This PR: A monument to enthusiasm, a testament to learning, and a reminder that sometimes the best code is the code you refactor into simplicity. Don't merge this. Learn from it. Then build it right.

This PR's value isn't in merging it - it's in what I learned building it.

What I Learned:

  • ✅ How OpenAPI schema parsing should work
  • ✅ Where type coercion belongs (UI, not block)
  • ✅ How to build dynamic form components
  • ✅ When to stop abstracting (before we start)
  • ✅ Why YAGNI is a principle, not a suggestion

What This Ships:

  • 🎁 A working reference implementation
  • 🎁 Tested utilities that ARE reusable
  • 🎁 Knowledge about Replicate's API quirks
  • 🎁 An example of what NOT to do (equally valuable)

What I Didn't Ship:

  • ❌ A clean, mergeable PR
  • ❌ Something that follows Sim's patterns
  • ❌ Code that's simpler than the problem it solves

Next Time:

  • Build for one use case
  • Ship it
  • Get feedback
  • Iterate

What Was Built

The Core (Actually Decent)

Replicate Integration (~1,400 lines)

  • blocks/blocks/replicate.ts (274 → 141 after refactoring)
  • tools/replicate/create_prediction.ts (289 → 361 after refactoring)
  • tools/replicate/types.ts (73 lines)
  • app/api/replicate/* (3 routes, 374 lines)

Verdict: ✅ Clean, well-structured, follows Sim patterns (after refactoring)

The "Generic" Layer (Aspirationally Useful)

Schema Utilities (~355 lines)

  • lib/schemas/openapi-to-fields.ts
  • Parsing, type coercion, validation, field inference
  • Actually zero Replicate-specific code
  • Well-tested (22 tests, all passing)

Verdict: ✅ Genuinely reusable. This one gets a pass.

Hooks (~548 lines)

  • use-replicate-schema.ts (222 lines)
  • use-replicate-collections.ts (158 lines)
  • use-replicate-collection-models.ts (168 lines)
  • Named honestly, documented as Replicate-only
  • But have "generic" parameters that are unused

Verdict: Honest naming, confused implementation. Should either be truly generic OR remove unused params.

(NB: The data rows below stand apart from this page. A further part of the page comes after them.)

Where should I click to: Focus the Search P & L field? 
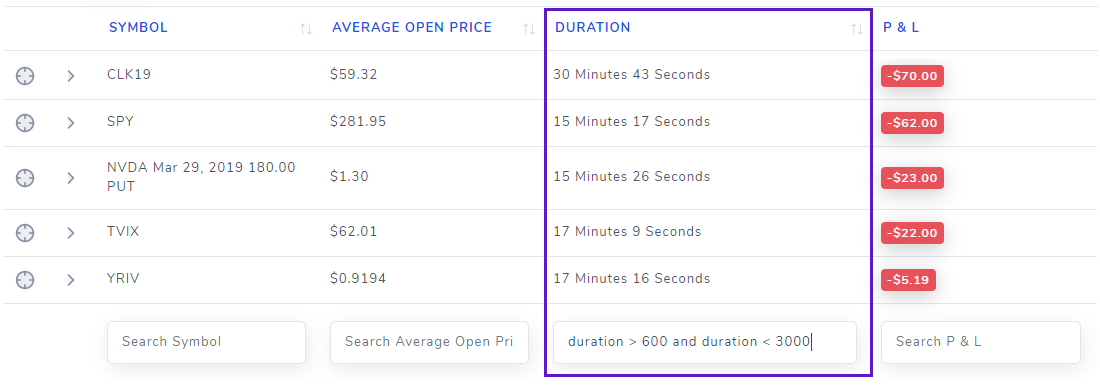click(981, 342)
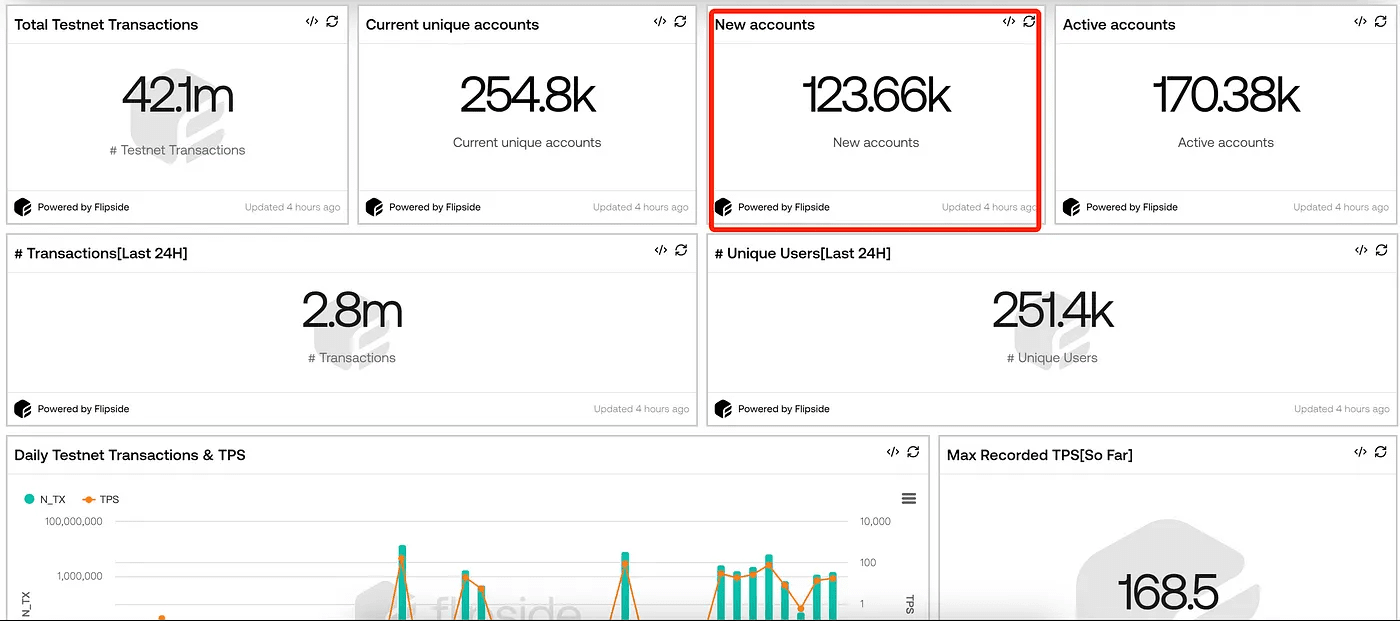
Task: Toggle N_TX series in chart legend
Action: (45, 499)
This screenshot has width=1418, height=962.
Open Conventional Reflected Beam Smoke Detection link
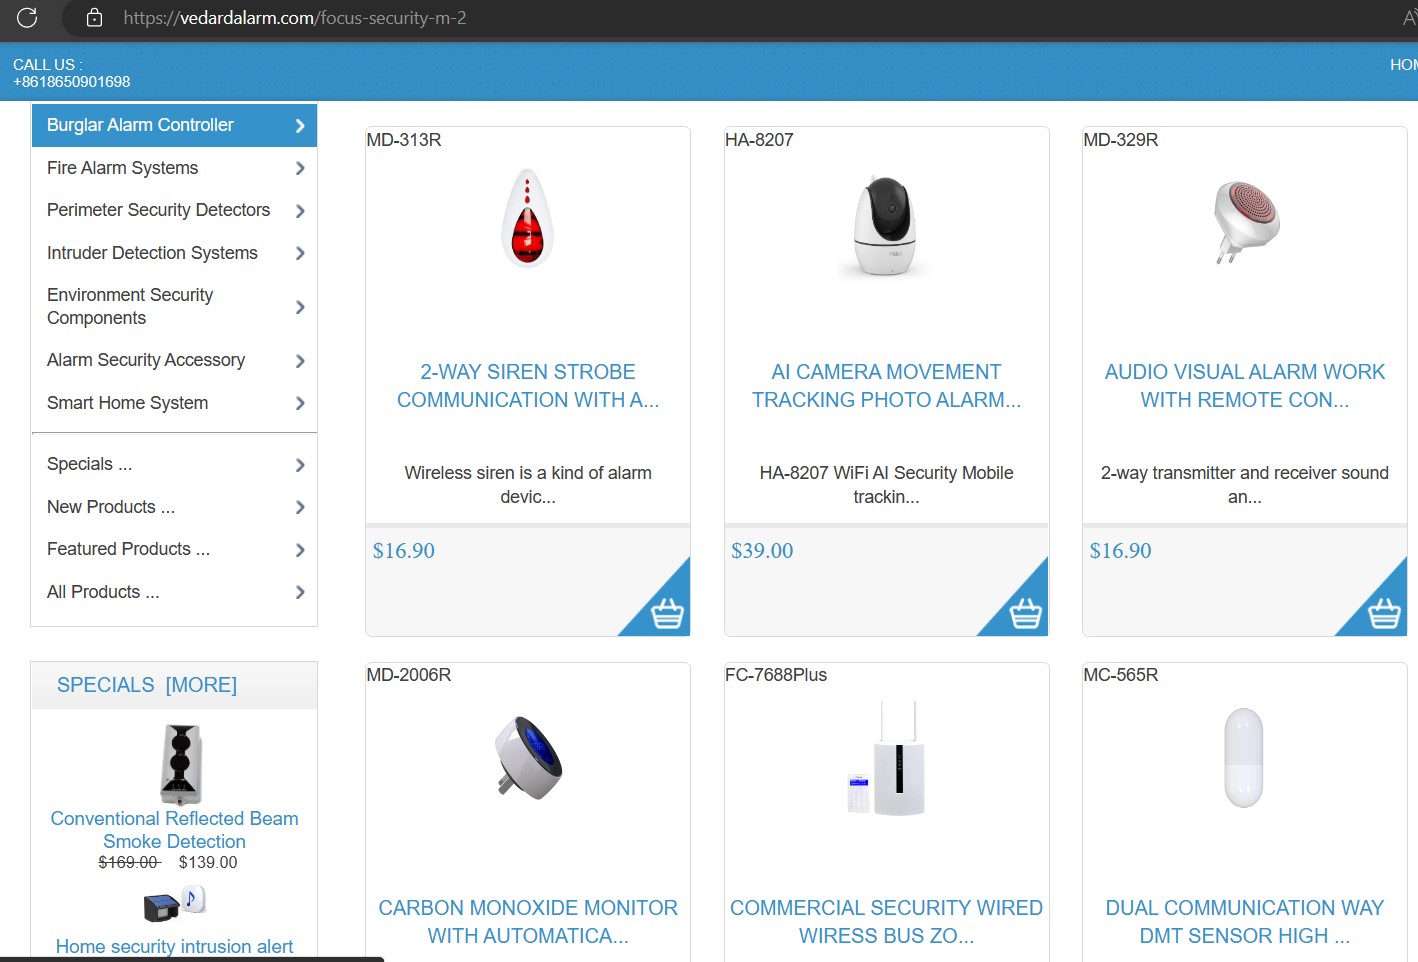pos(174,830)
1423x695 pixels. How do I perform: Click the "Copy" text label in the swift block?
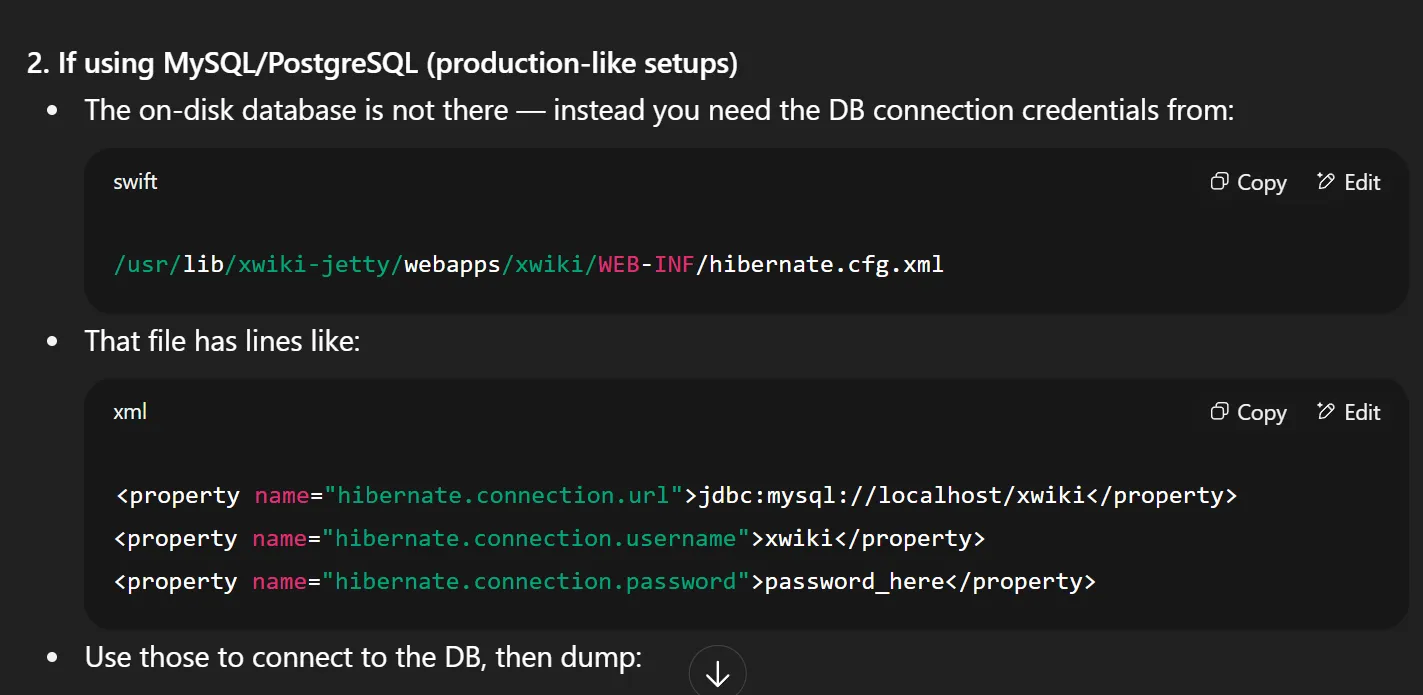[x=1261, y=182]
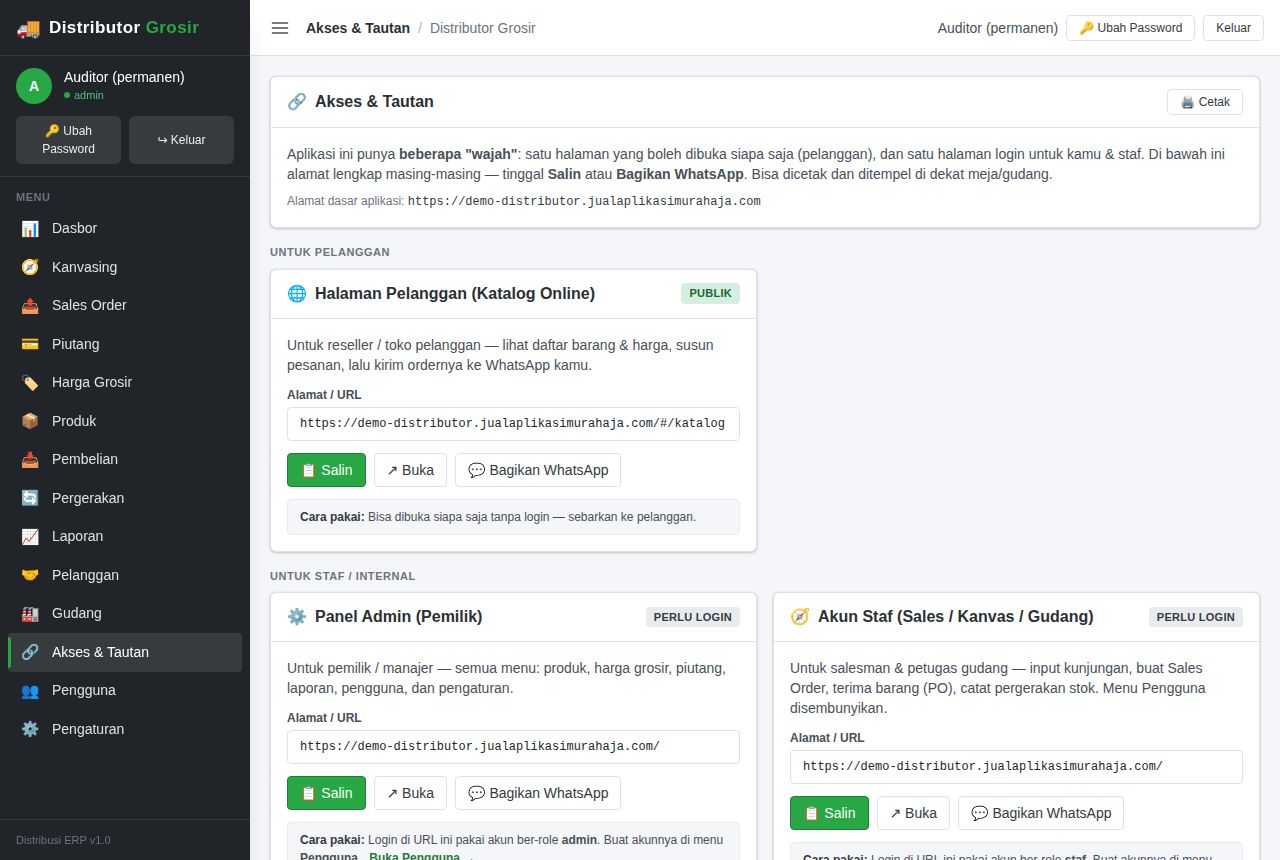Click the Harga Grosir tag icon
This screenshot has height=860, width=1280.
click(30, 382)
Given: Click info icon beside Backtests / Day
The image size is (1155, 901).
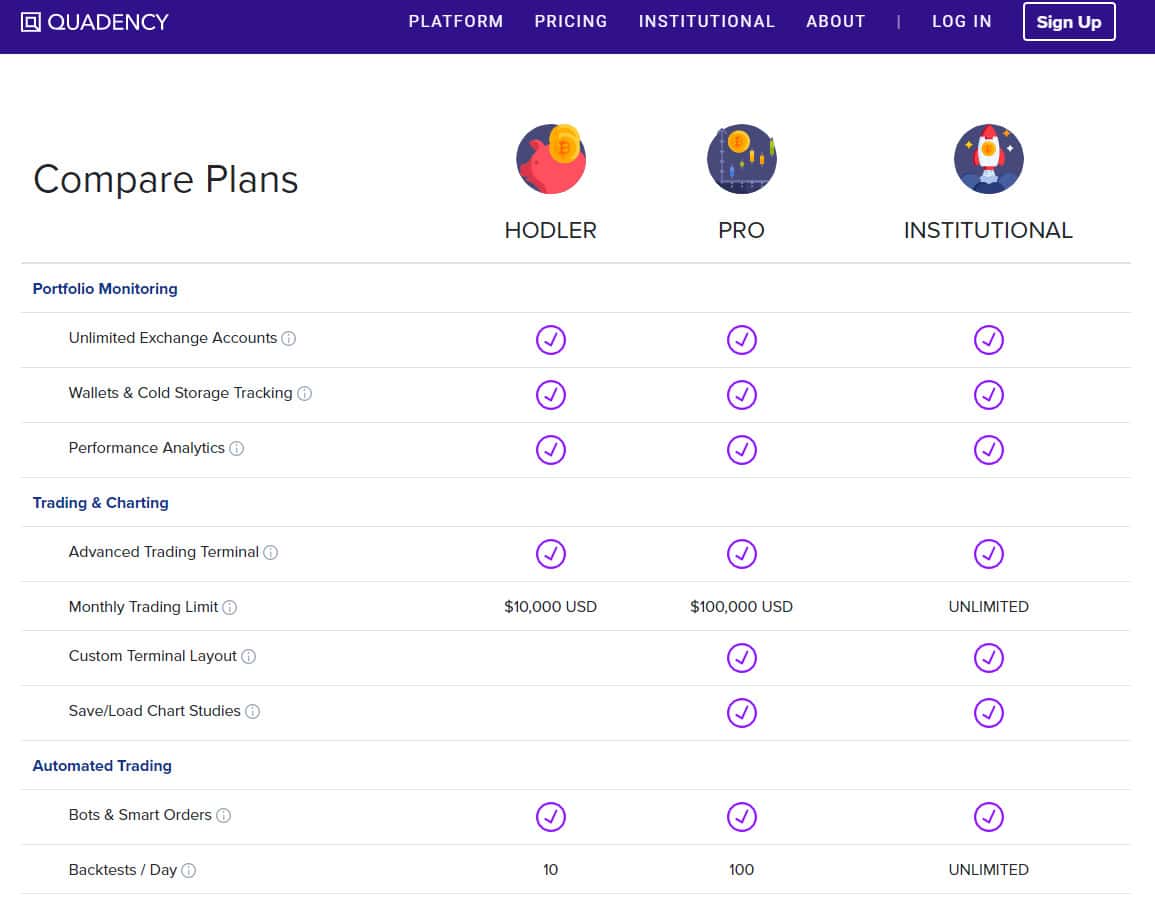Looking at the screenshot, I should pos(189,871).
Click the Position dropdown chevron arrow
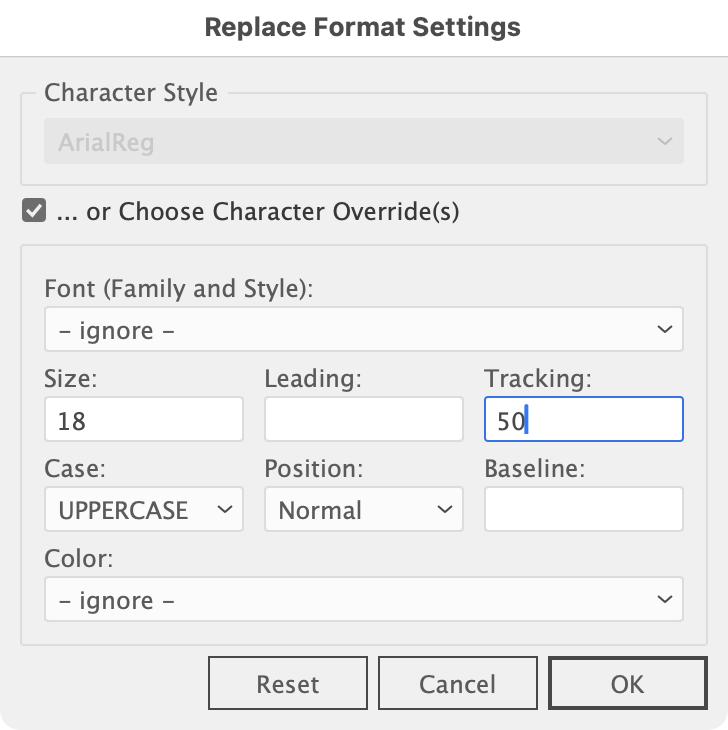The height and width of the screenshot is (730, 728). point(444,510)
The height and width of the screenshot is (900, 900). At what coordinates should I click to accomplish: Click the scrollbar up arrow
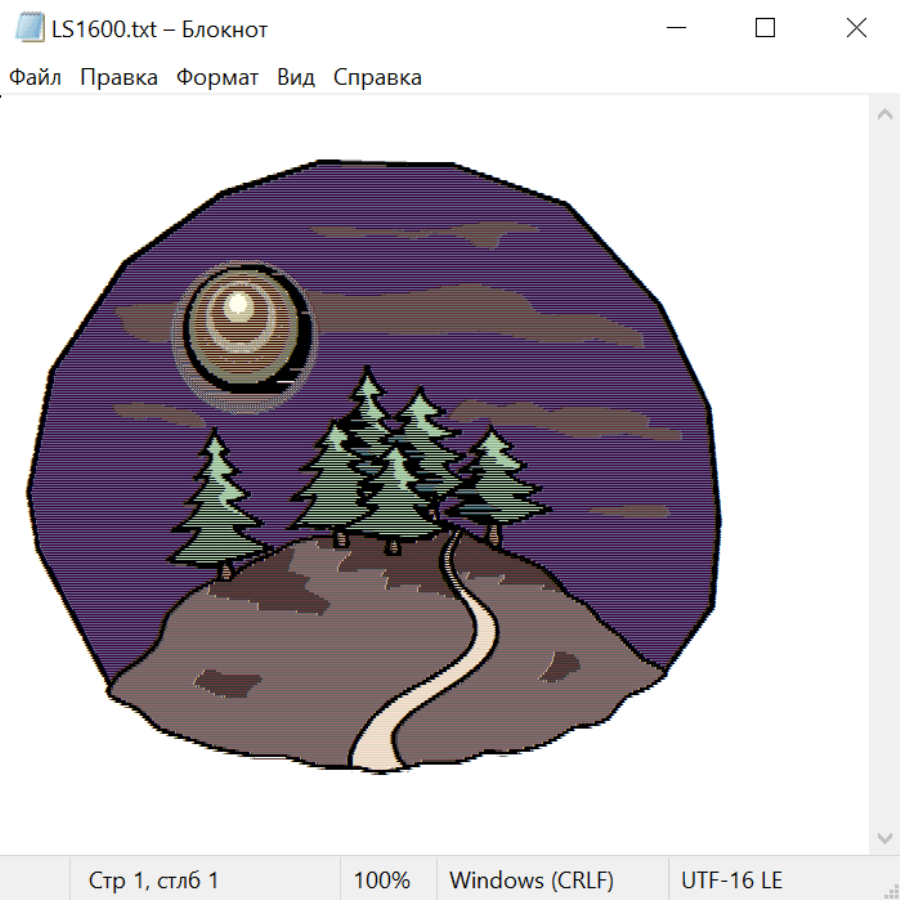click(x=884, y=115)
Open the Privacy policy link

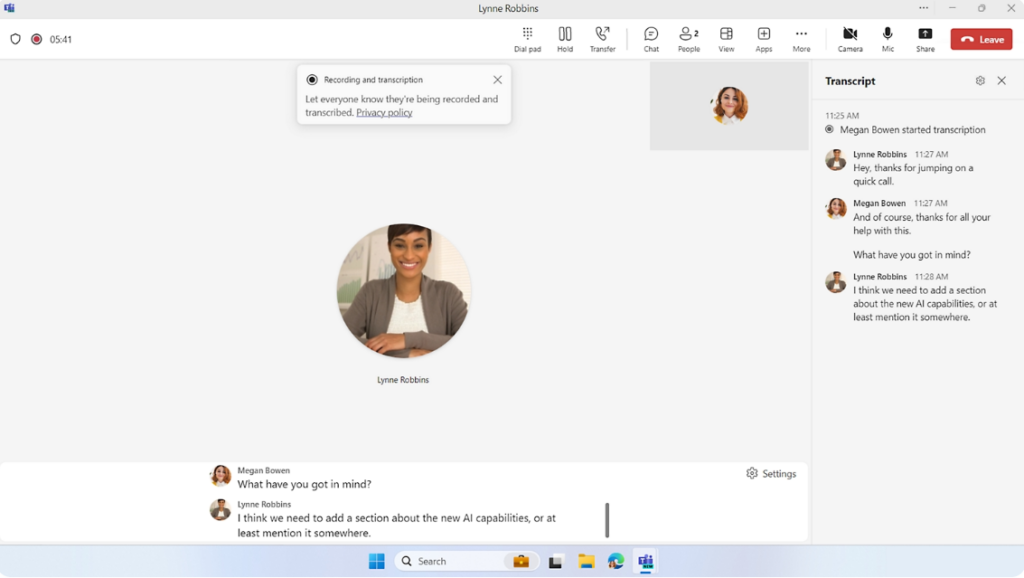pos(384,112)
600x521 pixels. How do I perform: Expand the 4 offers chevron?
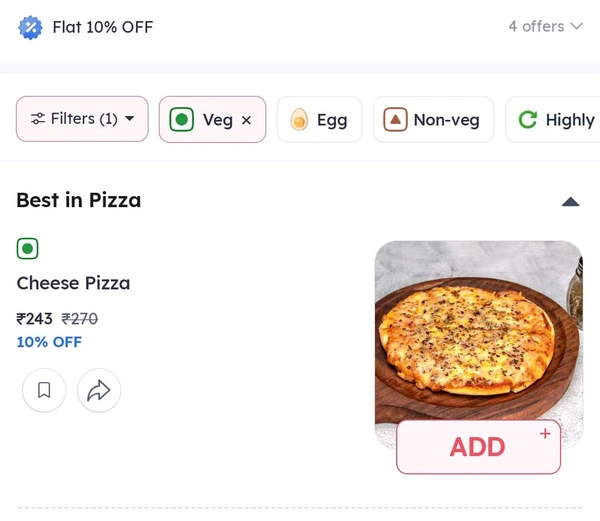point(576,27)
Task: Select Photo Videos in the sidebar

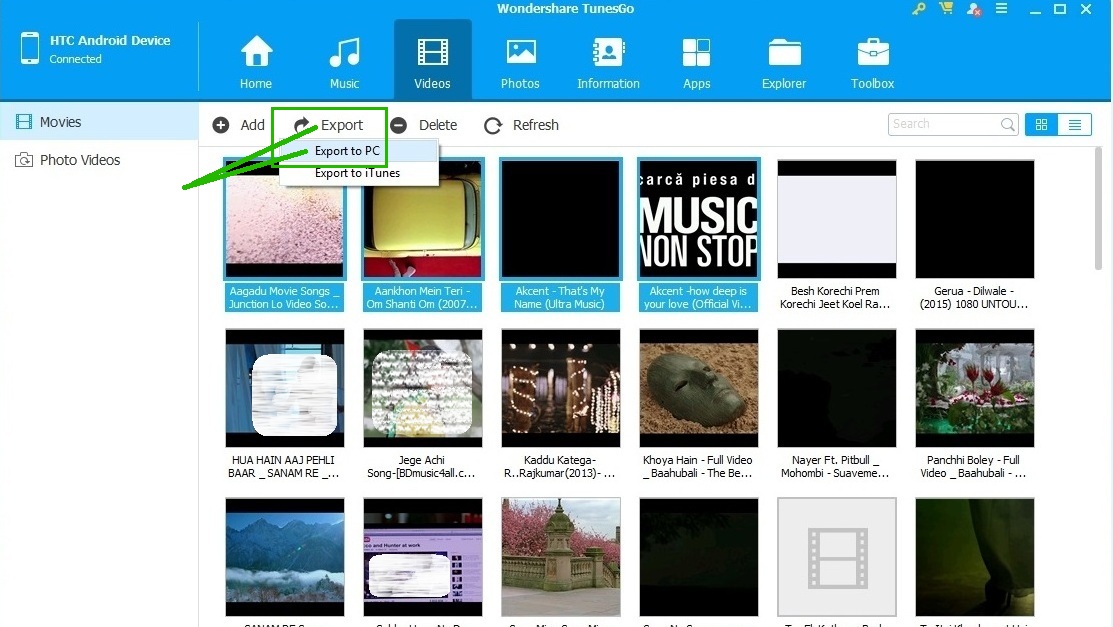Action: [x=80, y=160]
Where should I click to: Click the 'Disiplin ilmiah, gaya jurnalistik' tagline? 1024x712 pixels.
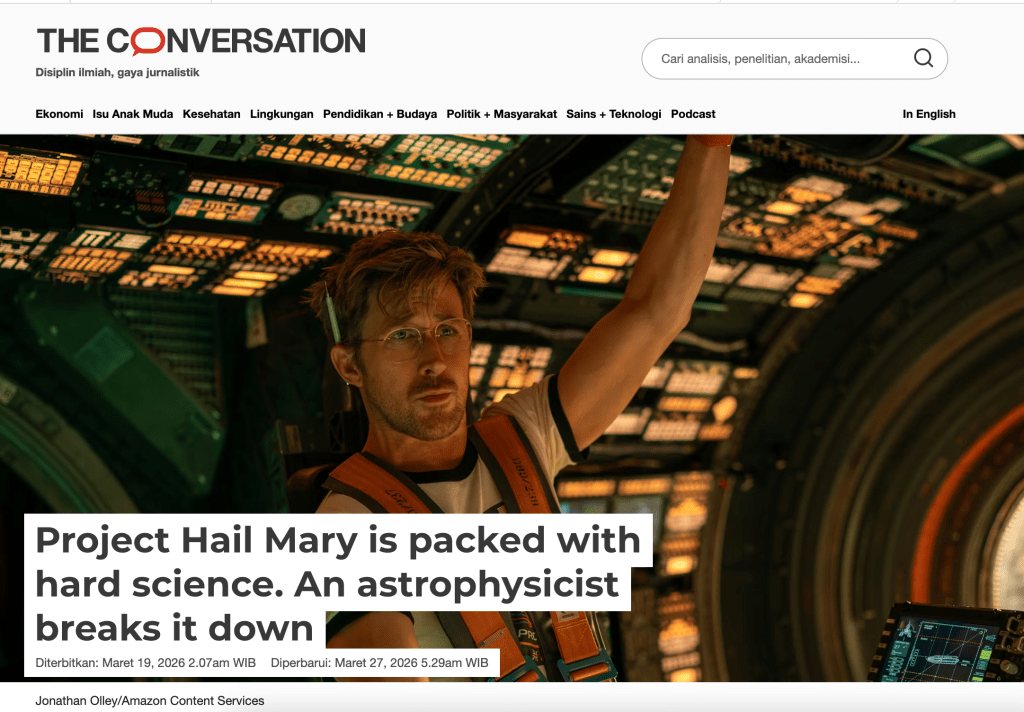click(118, 72)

The Monolith (Needs Refactoring)

OpenApiDynamicInputs (~1,057 lines including tests)

  • Component: 833 lines
  • Tests: 224 lines (22 tests passing)
  • Responsibilities: Model selection + Schema fetching + Form rendering + State management

What it claims:

/**
 * GENERIC COMPONENT: Renders dynamic form inputs based on OpenAPI/JSON Schema
 */

The Disconnect: Generic components don't import provider-specific dependencies.

What MCP does right: mcp-dynamic-args.tsx (550 lines) - Honestly MCP-specific, does ONE thing (render args), no false promises.

Verdict: Needs to either:

  • Be truly generic (accept hooks as props, rename to SchemaFormRenderer)
  • OR be honestly specific (rename to ReplicateInputs, remove generic claims)

The Shared Primitives (Accidental Win!)

Input Components (~316 lines)

  • input-with-tags.tsx (153 lines)
  • textarea-with-tags.tsx (163 lines)
  • Tag support for environment variables
  • Used by: Replicate block (ready for MCP Block)

Verdict: ✅ Actually reusable! Sometimes you trip into good architecture.


Why this diff is a mess:

Replicate-Specific (23 files, ~3,500 lines) The Rebase Collateral (271 files, ~30,800 lines)

Connection to Replicate: None. We just happened to rebase through major infrastructure work. Impact: Noise in the diff for no reason... What we should have done: Keep branch focused, rebase right before merge (not during development).

The Good Parts (Worth Keeping/referencing)

1. Schema Parser (lib/schemas/openapi-to-fields.ts)

Lines: 355 Quality: High Reusability: Actual Tests: 22 (comprehensive) Replicate-specific code: 0

Recommendation: Extract this into its own util PR. It's the MVP.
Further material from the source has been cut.